Faunce Thomas Alured, Nasu Hitoshi
ANU College of Law, The Australian National University, Canberra ACT 0200, Australia.
J Med Philos. 2009 Jun;34(3):296-321. doi: 10.1093/jmp/jhp021. Epub 2009 Apr 23.
The United Nations Scientific, Education, and Cultural Organization Universal Declaration on Bioethics and Human Rights (UDBHR) expresses in its title and substance a controversial linkage of two normative systems: international human rights law and bioethics. The UDBHR has the status of what is known as a "nonbinding" declaration under public international law. The UDBHR's foundation within bioethics (and association, e.g., with virtue-based or principlist bioethical theories) is more problematic. Nonetheless, the UDBHR contains socially important principles of technology transfer and transnational benefit (articles 14, 15, and 21). This paper is one of the first to explore how the disciplines of bioethics and international human rights law may interact in the UDBHR to advance the policy relevance and health impact of such principles. It investigates their normative ancestry in the UDBHR, as well as relevant conceptual differences between bioethics and public international law in this respect, and how these may be relevant to their conceptual evolution and application.
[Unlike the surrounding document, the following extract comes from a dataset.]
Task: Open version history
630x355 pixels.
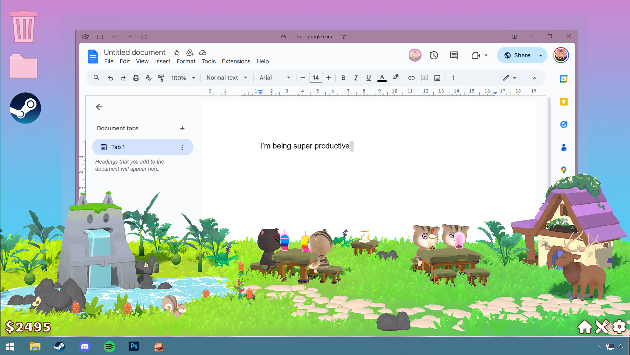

联合国教科文组织《生物伦理与人类权利世界宣言》(UDBHR)在其标题和内容中表达了两个规范体系之间存在争议的联系:国际人权法和生物伦理。根据国际公法,UDBHR具有所谓“无约束力”宣言的地位。UDBHR在生物伦理中的基础(以及与基于美德或原则主义生物伦理理论等的关联)则更具问题。尽管如此,UDBHR包含了技术转让和跨国利益方面具有社会重要性的原则(第14、15和21条)。本文是最早探讨生物伦理学科与国际人权法如何在UDBHR中相互作用以提升此类原则的政策相关性和健康影响的文章之一。它研究了这些原则在UDBHR中的规范渊源,以及生物伦理与国际公法在这方面的相关概念差异,以及这些差异如何可能与它们的概念演变和应用相关。